**Record extracts:**
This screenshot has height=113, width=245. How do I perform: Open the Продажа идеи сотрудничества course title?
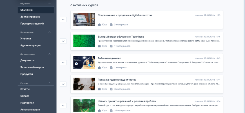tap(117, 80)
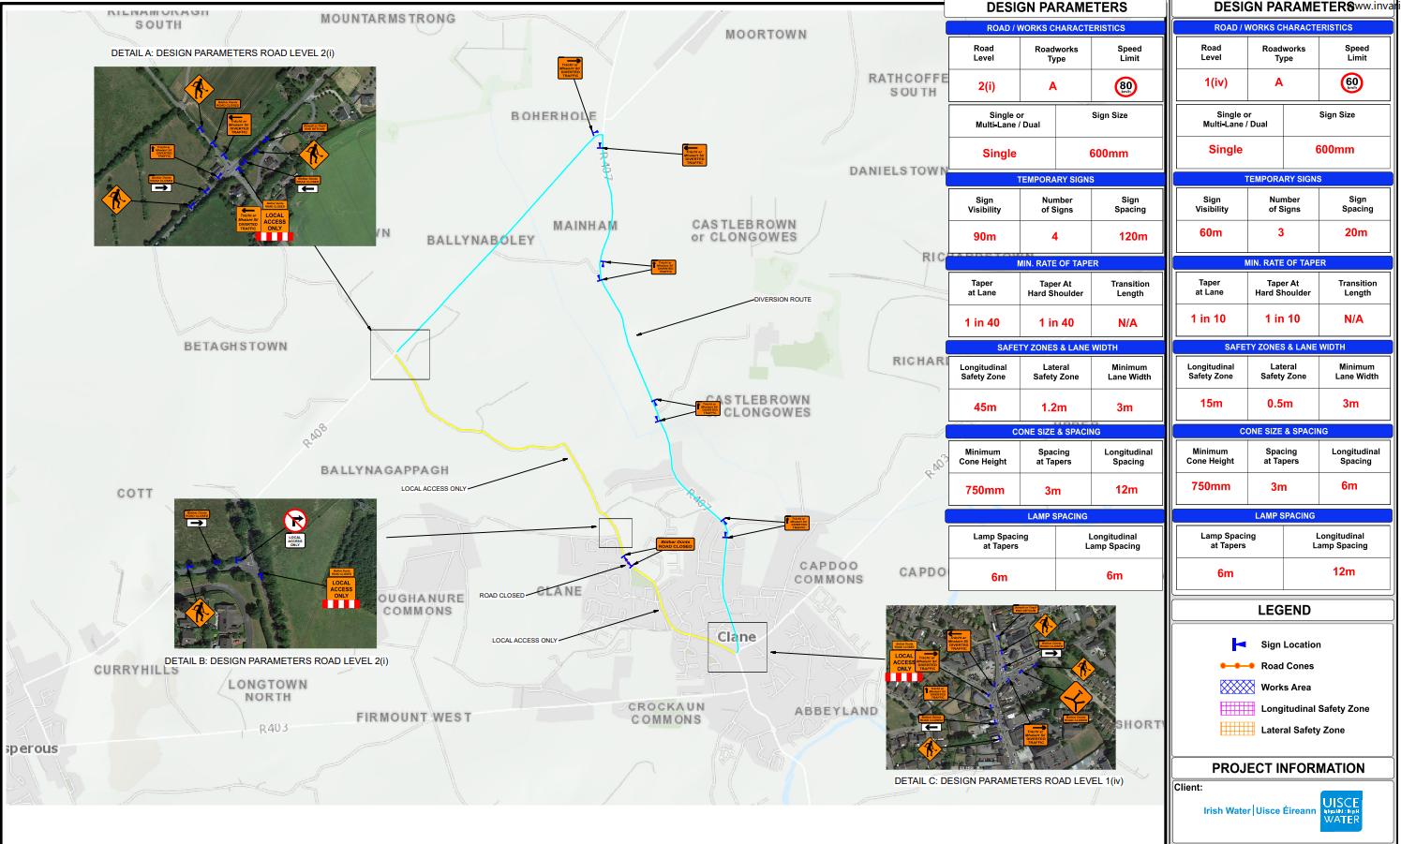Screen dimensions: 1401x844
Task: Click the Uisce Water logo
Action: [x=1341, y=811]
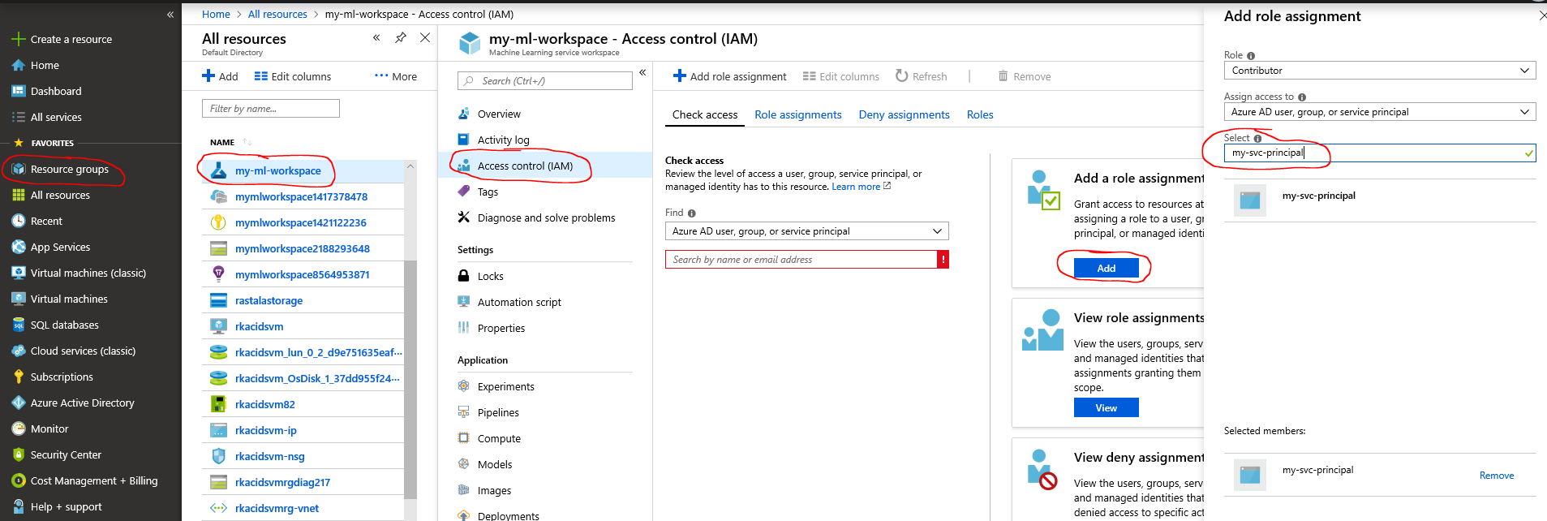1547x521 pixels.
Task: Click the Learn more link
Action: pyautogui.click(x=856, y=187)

**Activity:** Your answer is all of the records restated word for word, pictures excluded.

**Problem solution:**
This screenshot has height=113, width=245. How do I perform: Open the Продажа идеи сотрудничества course title?
tap(117, 80)
Screen dimensions: 1401x844
Task: Click the Uisce Water logo
Action: [x=1341, y=811]
1547x521 pixels.
Task: Click the Learn more link
Action: pyautogui.click(x=856, y=187)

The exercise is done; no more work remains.